I have an implementation of nested coroutines for C in this file:

https://github.com/billziss-gh/winfuse/blob/master/src/winfu...

This uses the macros coro_block to introduce a new coroutine block, coro_await to invoke a nested coroutine, coro_yield to suspend the coroutine block and coro_break to exit it.

The implementation is fairly simple in about 17 lines of code (omitting file headers/comments). I use it extensively in the implementation of a Windows kernel driver that implements the FUSE protocol (work in progress).

https://github.com/billziss-gh/winfuse

EDIT: For an example use see the implementation of READ:

https://github.com/billziss-gh/winfuse/blob/d44307105b0f1a56...


I can't be the only one who finds it cleaner to just use structs with state and pointers to them, than all such macro and typedef hackery


Structs with state and pointers to them? Might as well just use C with classes.


The author should take a look at async.h[0], which is extremely simple. I don't think you need a scheduler, but you do need what Rust calls an "executor", which is a library of I/O functions and an event loop.

[0] https://github.com/naasking/async.h https://higherlogics.blogspot.com/2019/09/asynch-asynchronou...


My real use case involves transferring that event loop from existing thread to another spawned pthread, thus, having a "scheduler" / "executor" is easier.

I think async.h is very similar to Protothreads, both are very lightweight and not as opinionated.


async.h does not preclude threads, as long as you ensure that no more than one thread is running any given co-routine at any point in time.

async.h is indeed similar to protothreads, but simpler. I like its mechanism for co-routines calling co-routines.

As for scheduling, there's a lot of history of M:N scheduling. M:N scheduling hasn't worked out for, e.g., Solaris, Linux, Rust, and some others. Thread libraries tend to be 1:1 nowadays. Erlang uses M:N and I see claims that it works well enough, but I am not familiar enough with it to understand if that's true or why.

M being the number of user-land threads and N being the number of threads allocated in the OS kernel to run those user-land threads. M:N means having them be different, with M>N and a user-land scheduler to choose which OS thread runs which user-land thread (which looks a lot like a co-routine). It's easy end up with pathological conditions and leaving performance on the table. But I suppose a lot depends on just what exactly the workload looks like. An I/O bound workload with no long CPU runs (or lots of yielding during them) will probably work well enough with M:N scheduling, but 1:1 threading with as many threads as CPUs should work even better.

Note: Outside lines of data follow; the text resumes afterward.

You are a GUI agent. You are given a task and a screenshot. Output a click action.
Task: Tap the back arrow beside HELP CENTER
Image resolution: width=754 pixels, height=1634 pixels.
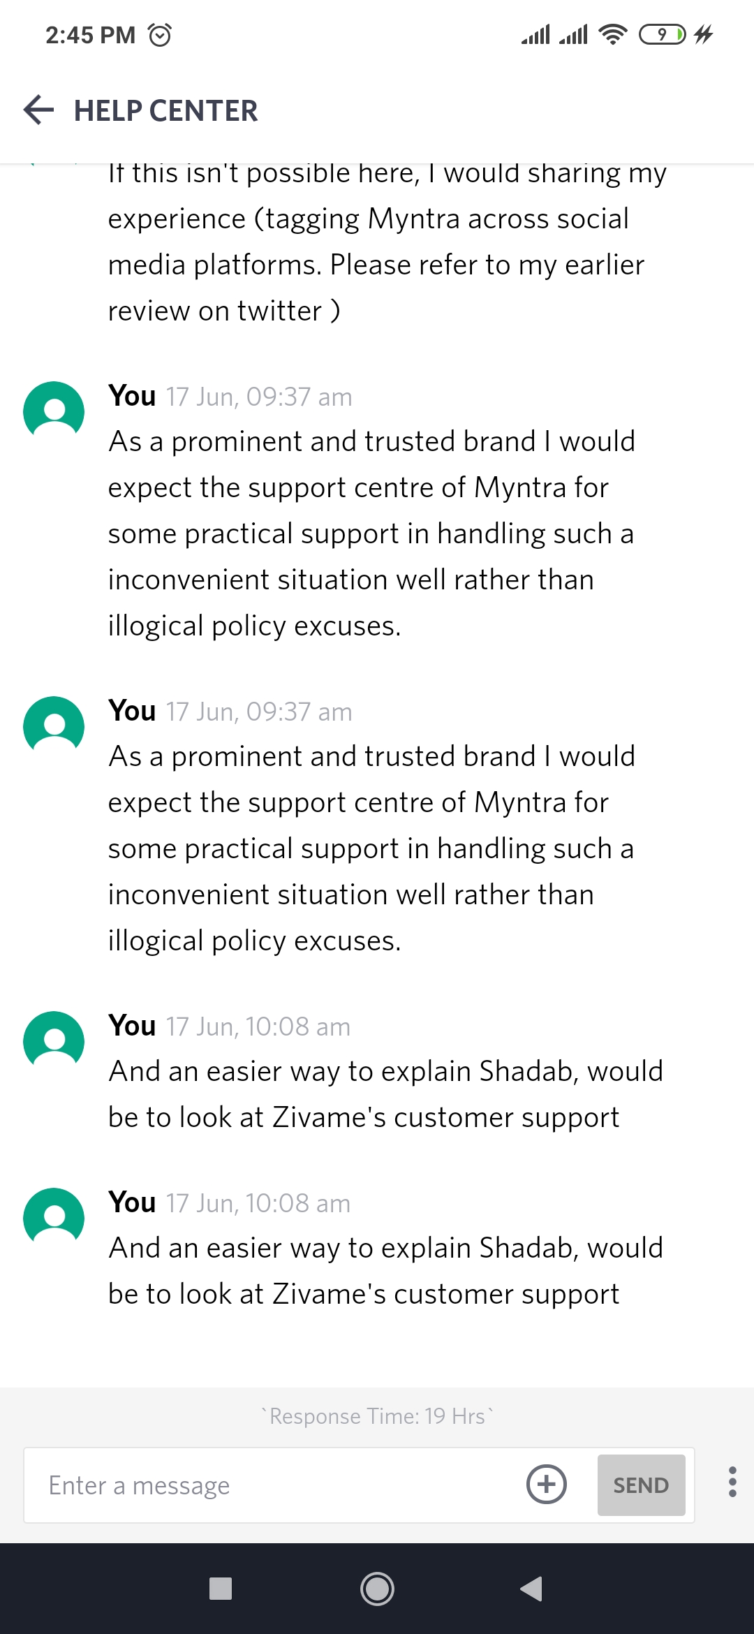point(39,110)
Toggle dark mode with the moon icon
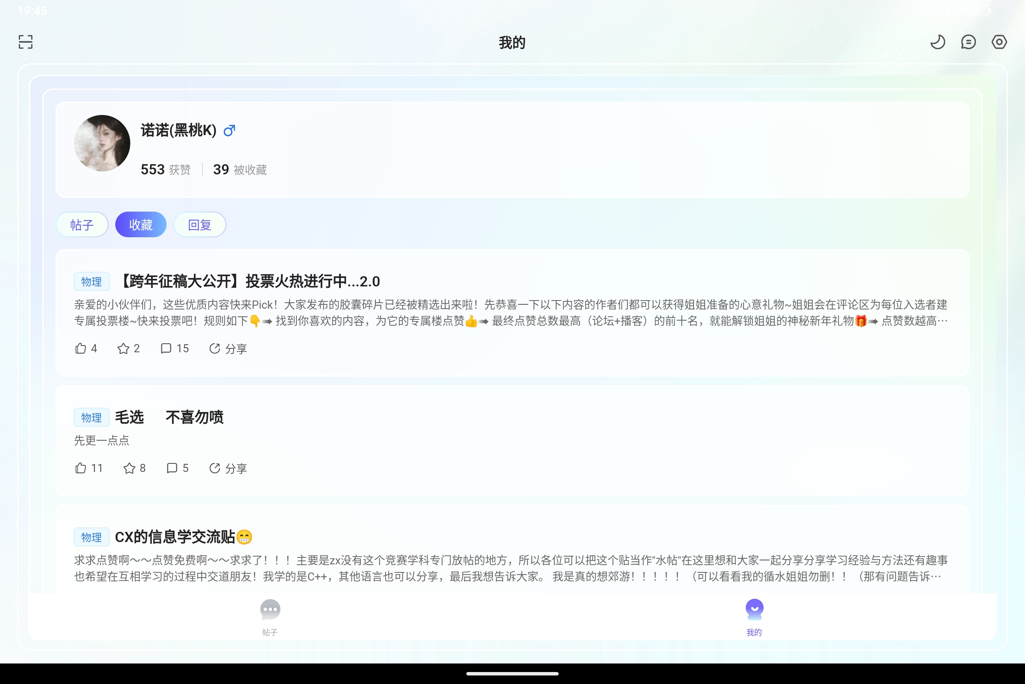 pos(938,41)
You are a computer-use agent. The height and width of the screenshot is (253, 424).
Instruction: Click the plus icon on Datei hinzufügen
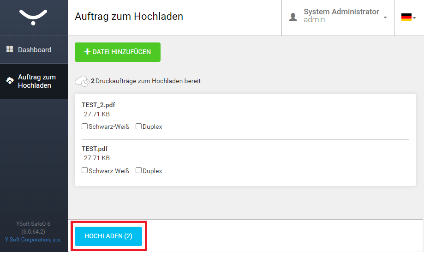[87, 52]
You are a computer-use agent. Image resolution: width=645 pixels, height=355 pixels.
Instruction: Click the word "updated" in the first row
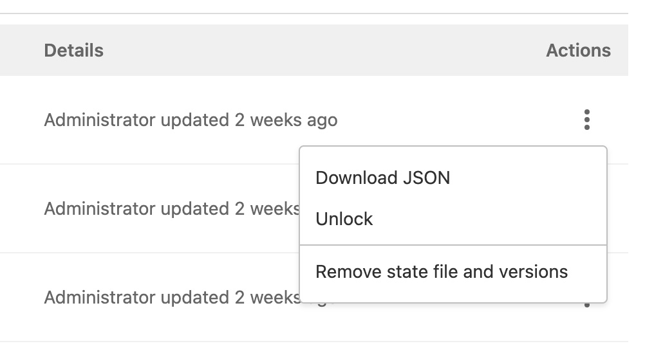(x=194, y=120)
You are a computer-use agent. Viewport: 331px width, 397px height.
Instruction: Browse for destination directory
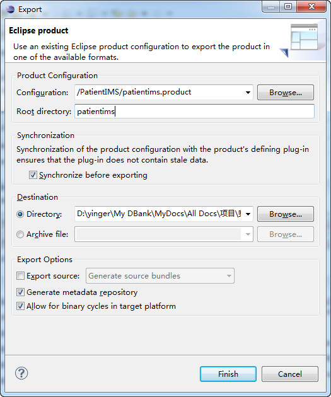click(286, 214)
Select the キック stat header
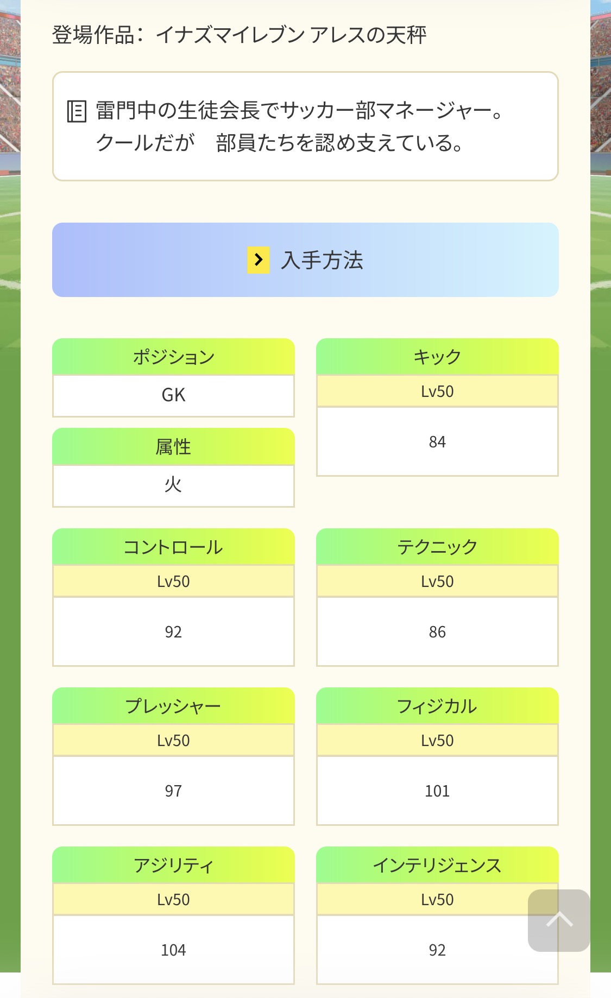Image resolution: width=611 pixels, height=998 pixels. click(x=437, y=357)
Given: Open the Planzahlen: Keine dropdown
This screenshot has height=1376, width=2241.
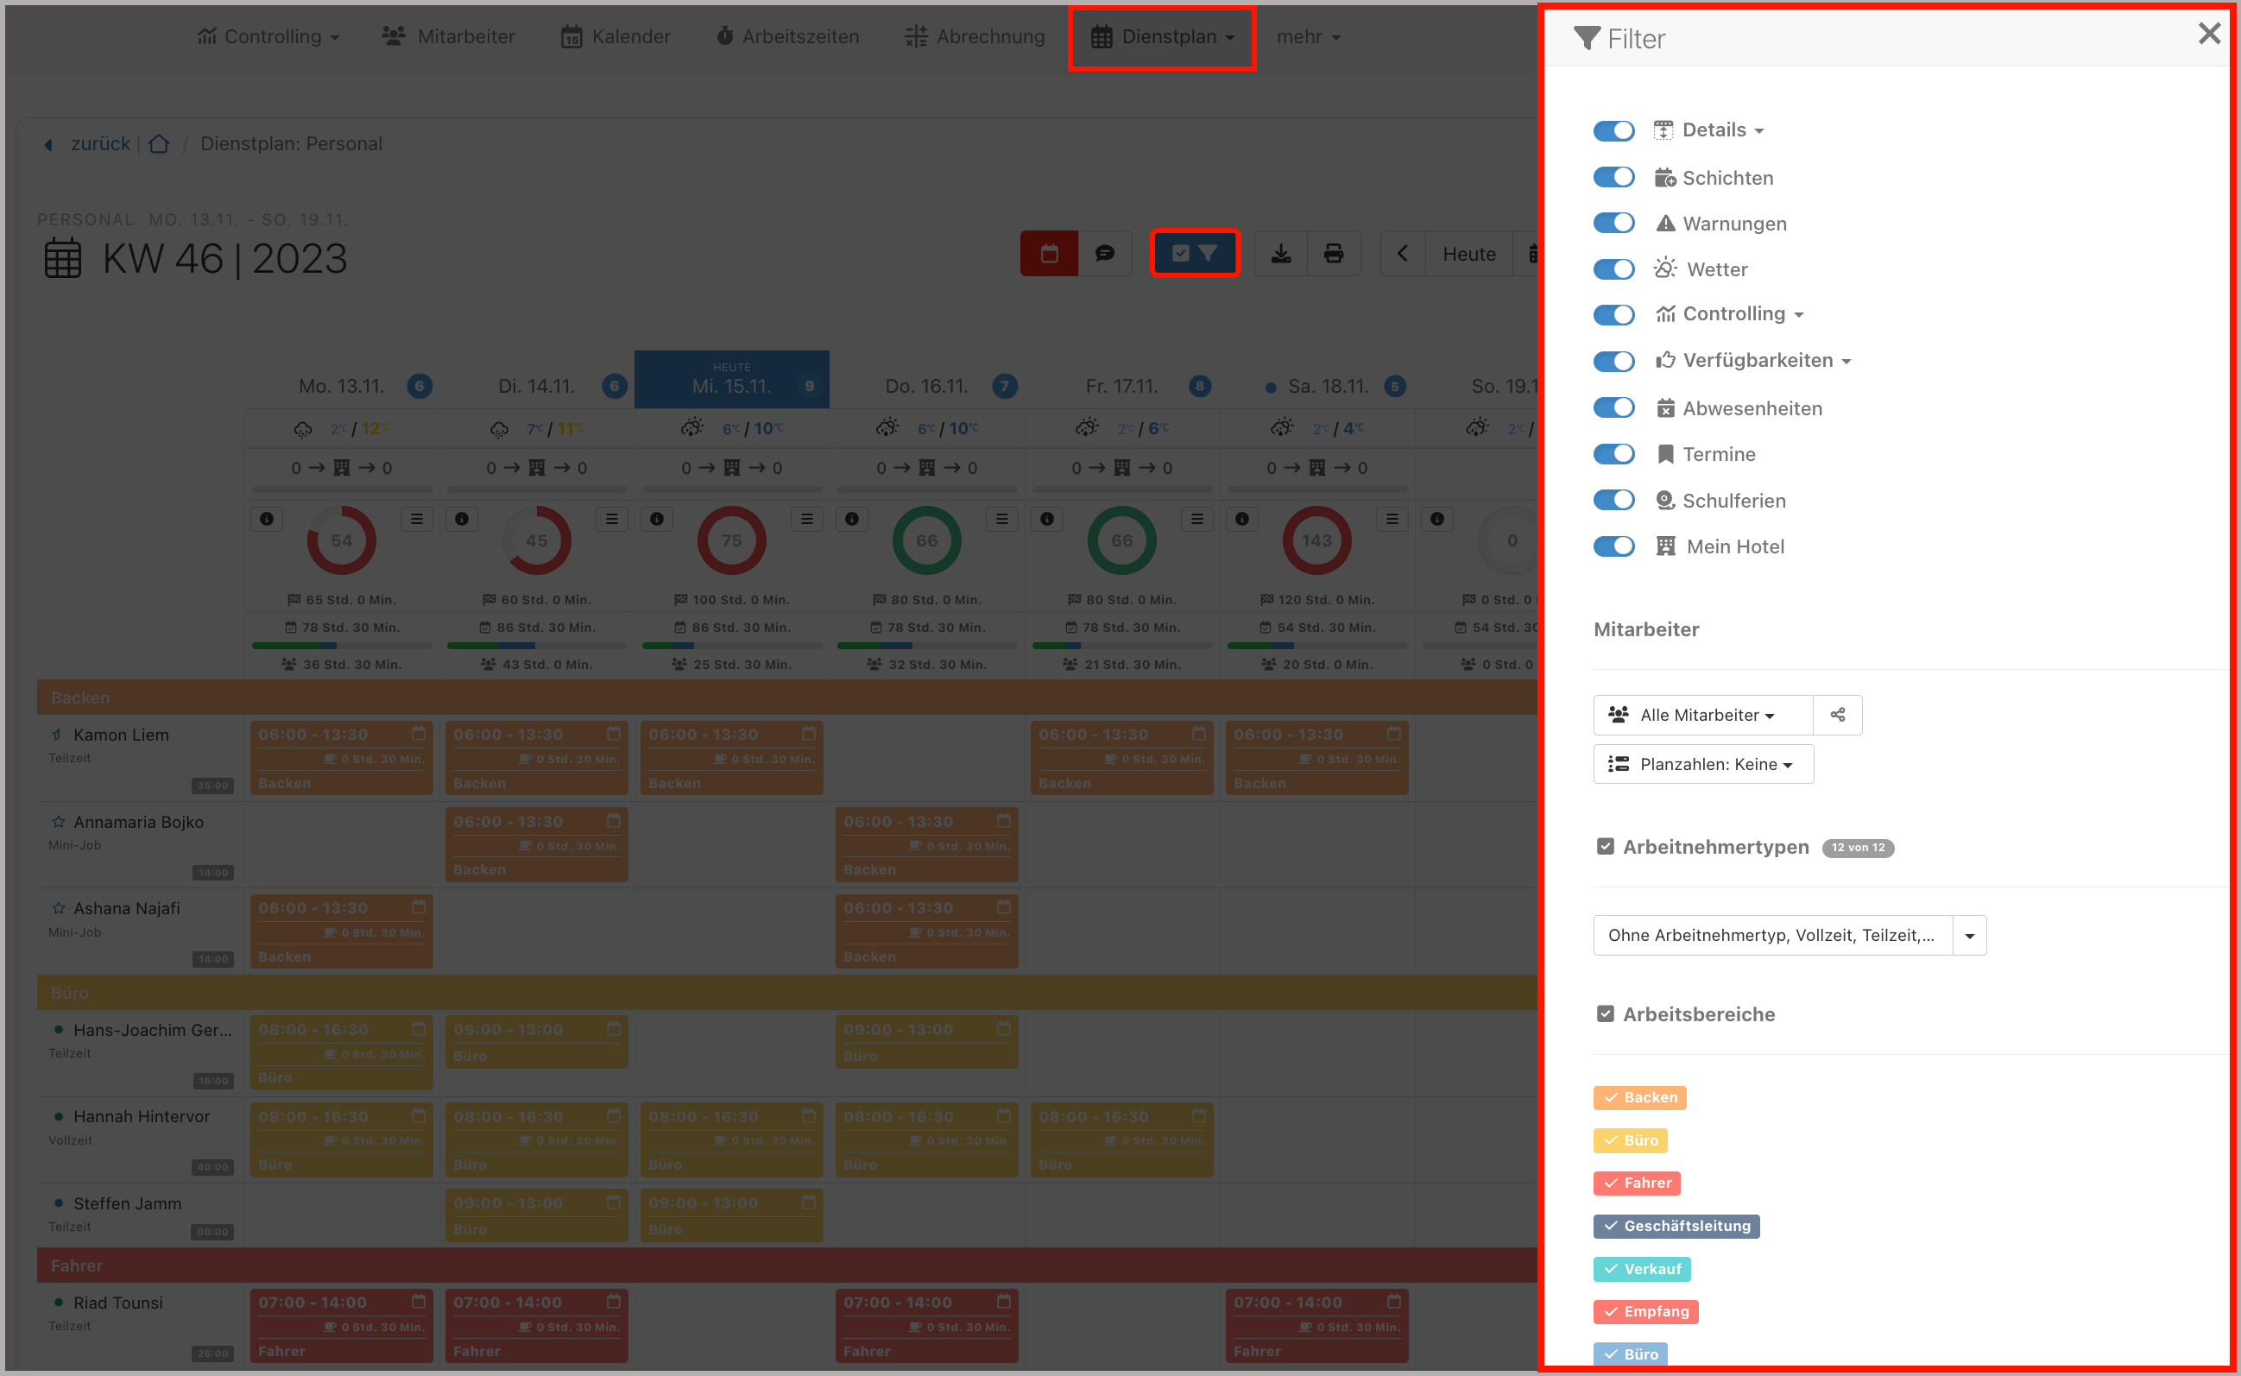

I think Erlang is successfully where other not because it fully commit to the idea. Is not just "give me some way to do M:N", everything is around actors. Also, actors. Is not just "some way to schedule stuff" is a full paradigm.


Right, small actors == small (stack, code), preferably stackless coroutines that hopefully don't do much CPU hogging and just lots of cooperative behavior -- I'm ready to believe that M:N does well for that when the coroutines have small stacks or are stackless, and that you don't even need a scheduler for them if there's no yield operation as then you need only ever "schedule" coroutines whose pending I/O events have occurred.

I.e., coroutines are just a C10K method, and you must end up with more of them than you have OS threads and HW CPUs.

If, e.g., Bryan Cantrill and others who claim M:N is bad are wrong, they're only wrong -I think- if they extend the claim to stackless / small stack coroutines. But Bryan Cantrill's seminal paper on the badness of M:N threading was not about stackless coroutines, but about very stackful coroutines (pthreads).

M:N is necessarily bad if the M things have large stacks (which was and is the case in, e.g., pthreads).

M:N is necessarily good (C10K) if the M things are extremely light-weight.

Everything we see in this space, from Scheme-style continuations, partial continuations, to hand-coded CPS, to stackless co-routines, async/await primitives that allow compilers to do partial CPS conversion / coroutines -- all these things are about program C10K, which is about a) using async I/O, and b) compressing program state / reducing overhead to serve the most possible clients.

As a program state compression technique, nothing beats hand-coded CPS, but it's utterly not user-friendly. Scheme-style continuations mostly shift program state from the stack to the heap. The sweet spot is async/await.


I understand the excitement of proving you _can_ do something.

Wouldn’t a language suited to async, or a framework implementing that from the ground up, complete with all its natural ugliness, be ... better than trying to shoe-horn async into such a low language?


It totally would! I think that is where C++20's coroutine proposal (or Rust) makes a lot of sense (and all these negative abstraction costs!). There are a lot of fun when working on though, and the end result is not bad (I translated my old stateful coroutine based code to this one in an afternoon: https://github.com/liuliu/ccv/commit/03c84ee1e3344b8458d8502...)


Sure, but this is hacker news. Talking about "I figured out how to do something" is core business :) Even if it doesn't necessarily make a lot of sense to do it in practice.


Maybe. Doing something yourself is sometimes preferable to your compiler doing it for you, for example because you can fix it if it breaks, or because you don't have to wait for the next version of the compiler or use a different programming language. I mean yes it's nice when other people solve your problems for you with no effort on your part but that doesn't always happen.


In many cases, the actual language itself is only one reason why a particular language gets used. Often the decision also involves tooling, culture, 3rd-party libs, workforce experience, etc.

Having said that, I'm sure D would shine in OP's case.